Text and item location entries
***

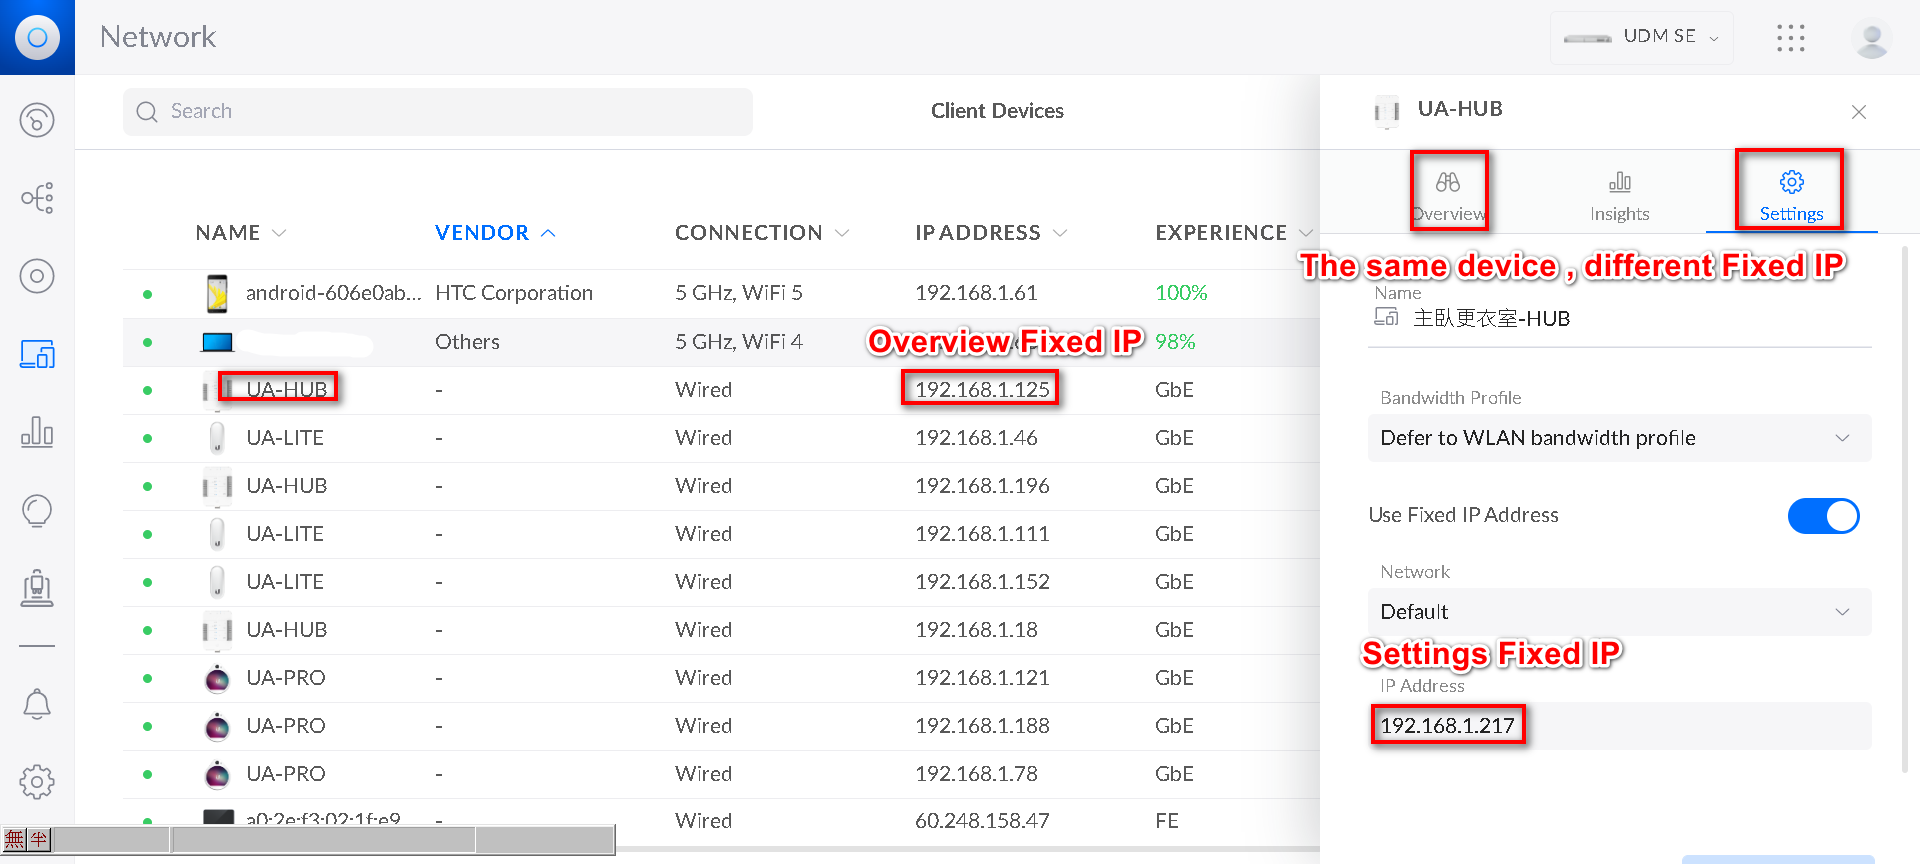The width and height of the screenshot is (1920, 864).
Task: Close the UA-HUB details panel
Action: click(x=1858, y=112)
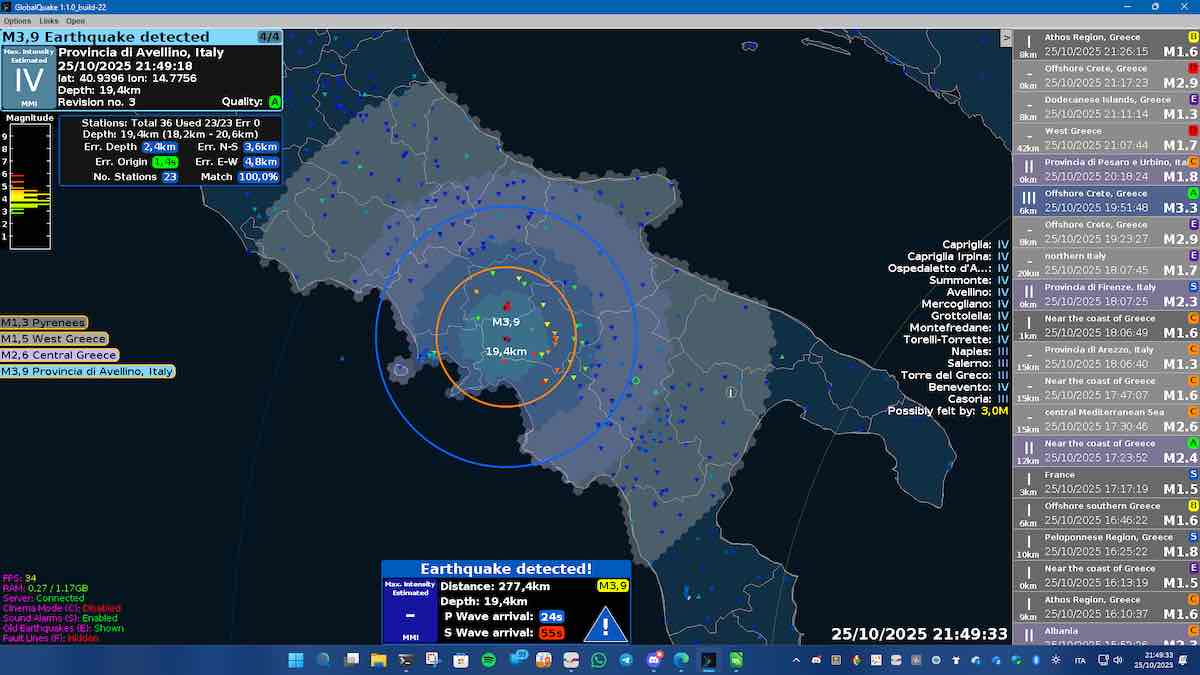This screenshot has height=675, width=1200.
Task: Open WhatsApp from the taskbar
Action: tap(598, 660)
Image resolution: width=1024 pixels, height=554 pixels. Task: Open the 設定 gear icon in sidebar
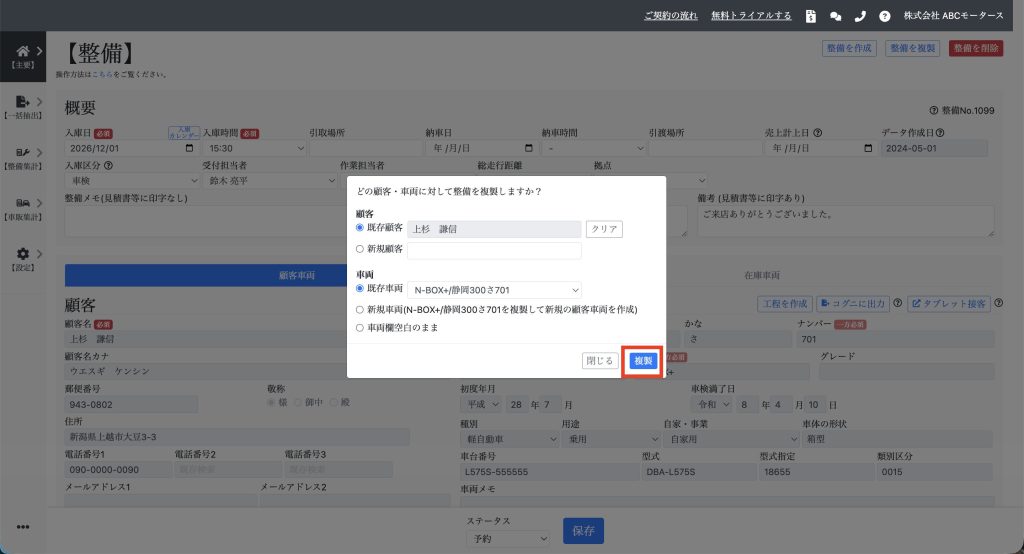23,254
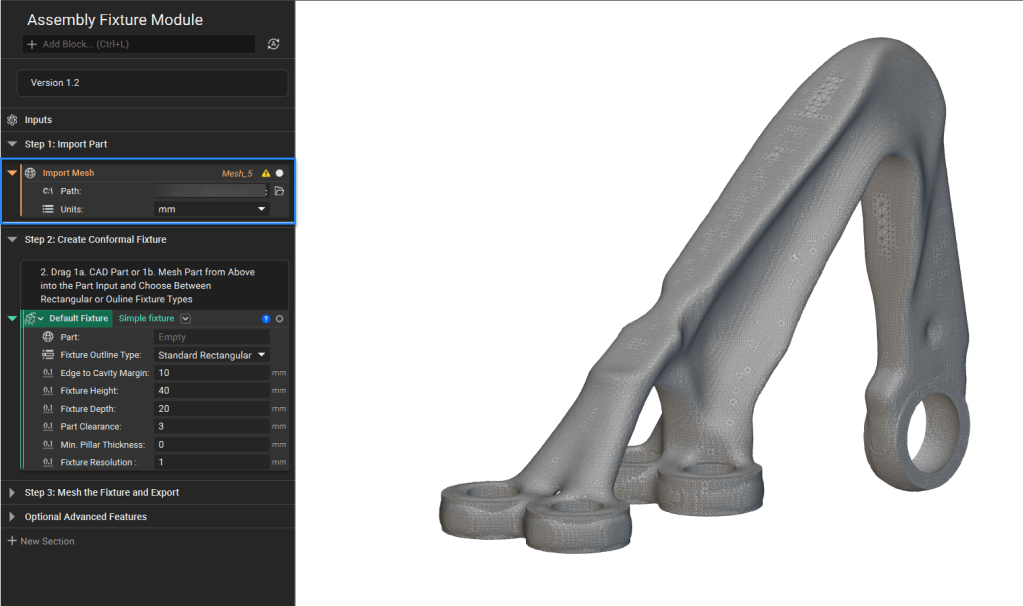The image size is (1023, 606).
Task: Open the blue help icon on Default Fixture
Action: click(266, 319)
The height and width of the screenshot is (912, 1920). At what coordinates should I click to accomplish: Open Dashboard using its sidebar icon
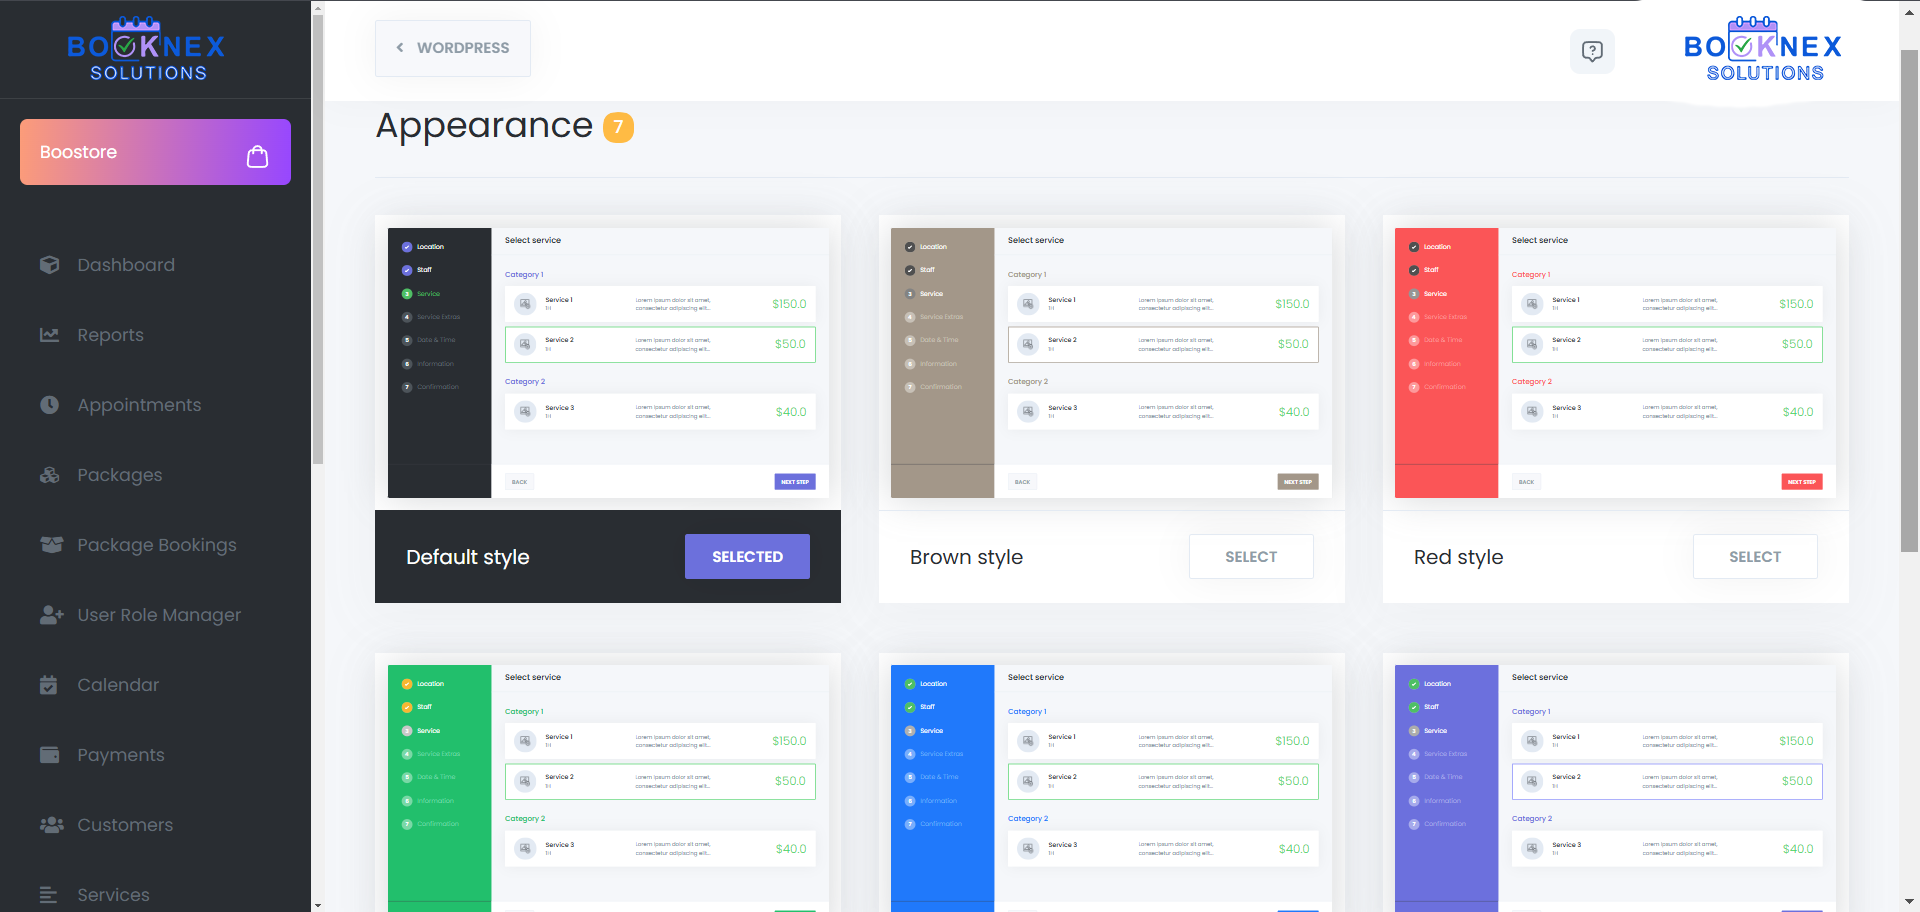[50, 264]
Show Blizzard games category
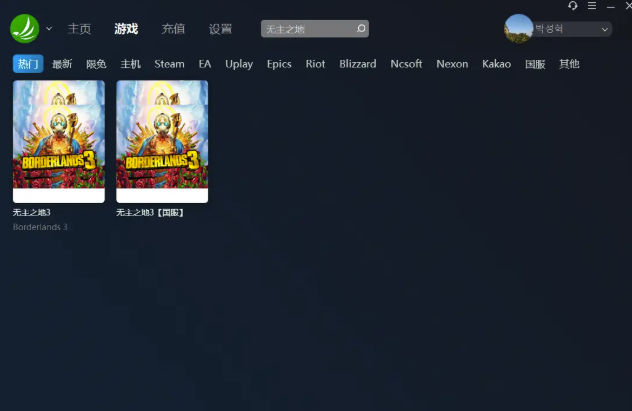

***

• [Written task]:
Write out the listing exactly, starting at the line that contains "Image resolution: width=1024" and continuing through the end of the listing, with both ends included. Leave the pictures out.

• [Solution for this task]:
Image resolution: width=1024 pixels, height=554 pixels. Task: Open the 設定 gear icon in sidebar
23,254
The image size is (1023, 606).
Task: Open the blue help icon on Default Fixture
Action: click(266, 319)
The height and width of the screenshot is (912, 1920). At what coordinates should I click to accomplish: Open Dashboard using its sidebar icon
[50, 264]
Show Blizzard games category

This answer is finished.